Auch für Eltern sind die Anträge recht aufwendig: Für jedes Kind und jede Maßnahme, sagt die Koordinatorin für das Bildungspaket im Jobcenter Steglitz-Zehlendorf, Annette Schröder, müsse die Familie einen Antrag auf einem DIN-A-4-Bogen stellen, Vorder- und Rückseite seien auszufüllen. Darüber hinaus müsse sie Nachweise wie Schulbescheinigungen einreichen. Was verbessert werden müsse, um das Antragsvolumen zu erhöhen, könne sie allerdings nicht sagen. Die Auszahlung immerhin funktioniere mittlerweile.

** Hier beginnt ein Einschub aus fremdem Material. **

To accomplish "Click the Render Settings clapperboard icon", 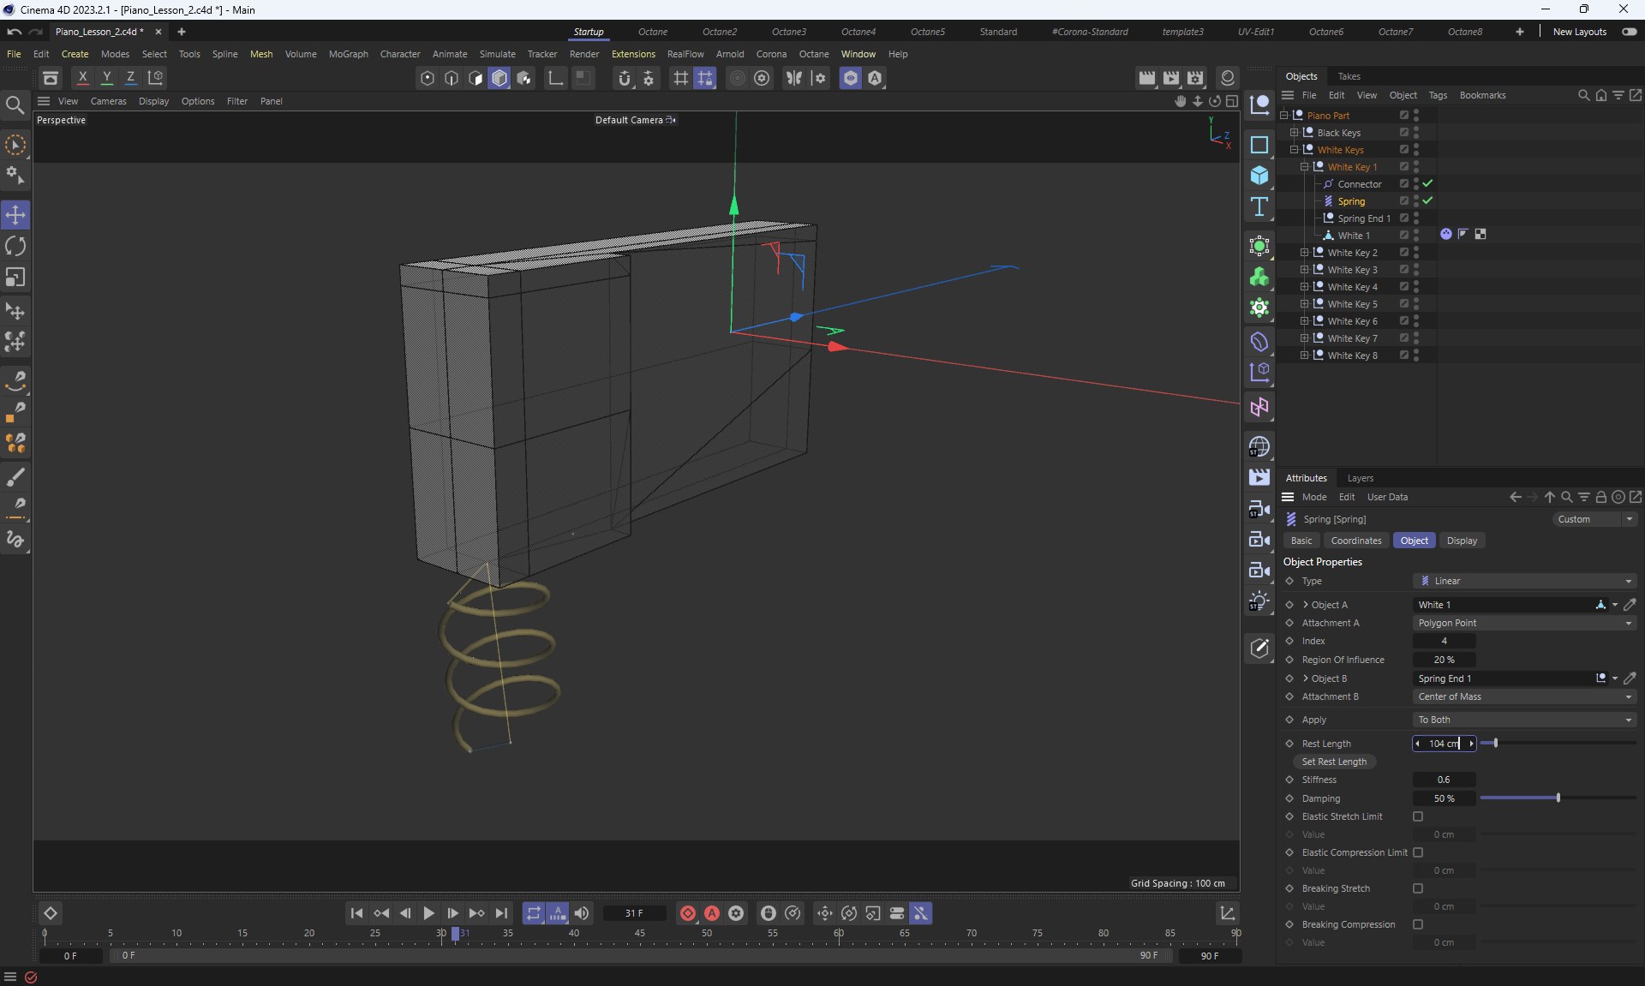I will coord(1195,78).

An den Schulen wird die Umsetzung des Bildungspaktes unterschiedlich bewertet. Rita Templiner von der Hermann-Sander-Grundschule in Neukölln etwa beschreibt die Nachfrage als „intensiv“, vor allem was die Kostenübernahme von Tagesausflügen angeht. Aus anderen Schulen heißt es, die Zahl derjenigen, die Leistungen beantrage, sei „überschaubar“ das Paket einfach ein „Unding“, so etwa ein Schulleiter aus Steglitz-Zehlendorf . Einig sind sich die Schulen darin, dass der Mehraufwand, der durch die Bearbeitung der Anträge beseht, enorm ist. „Im Verhältnis zu den Summen, die bewilligt werden, ist das schlicht Wahnsinn“, sagt etwa Georg Krapp vom Neuköllner Albert-Schweitzer-Gymnasium.

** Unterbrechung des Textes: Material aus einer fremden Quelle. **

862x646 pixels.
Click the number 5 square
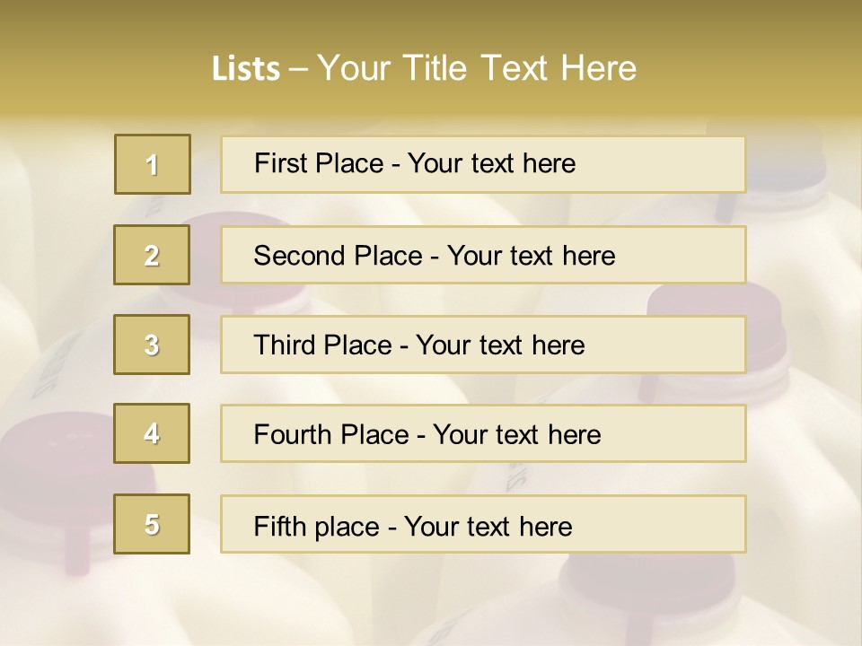coord(152,524)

„Den Leuten wird nicht geholfen, ihnen werden nur Steine in den Weg gelegt“, sagt auch Özcan Mutlu. „Ihnen müsste das Gefühl genommen werden, als Bittsteller vor der Tür des Staates zu stehen.“ Die Menschen seien von den Ämtern bereits als Zuwendungsempfänger erfasst. Dass sie alles wiederholt nachweisen müssen, sei völlig sinnlos. Auch in den Schulen sei klar, wie viele Schüler lernmittelbefreit sind, wessen Eltern also Unterstützung bekommen. „Diese Kinder sollten automatisch am kostenlosen Mittagessen teilnehmen dürfen“, fordert Mutlu. Berlin habe seine Ermessensspielräume nicht ausgenutzt.

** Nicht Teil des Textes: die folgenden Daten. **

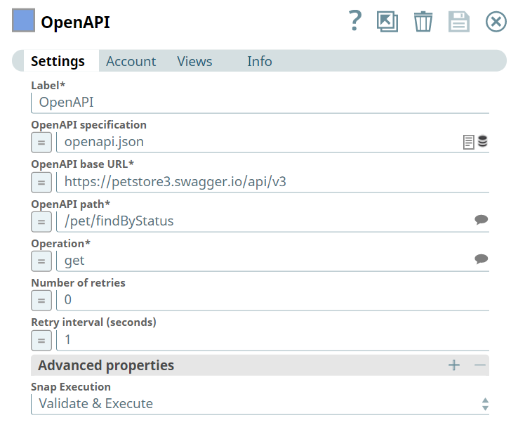518x432 pixels.
Task: Close the OpenAPI settings dialog
Action: click(x=496, y=22)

Die Senatssozialverwaltung weist die Verantwortung dafür von sich: Die bundesgesetzlichen Vorgaben zur Umsetzung des Bildungspakets seien eben „kompliziert und verwaltungsaufwendig“. Für einen Teil der Berechtigten sei schon die Erfordernis, einen Antrag zu stellen und sich über den Verfahrensweg zu informieren, „eine Hürde“. Besonders bei Kleinstbeträgen würden Berechtigte zum Teil davon absehen, überhaupt einen Antrag zu stellen. Eine hundertprozentige Inanspruchnahme, so die Verwaltung, sei sowieso bei keiner Leistungen zu erreichen.Davon sind die Berliner Zahlen auch weit entfernt.

An der Dürer-Schule immerhin werde die Nachhilfe gut angenommen, sagt Schulleiter Jörg Freese. Für die Schüler sei es sinnvoll investierte Zeit. So auch für Lina und Mushakir: Nach den beiden Stunden können sie Flüsse und Vegetationszonen korrekt in die Karte von Russland einzeichnen.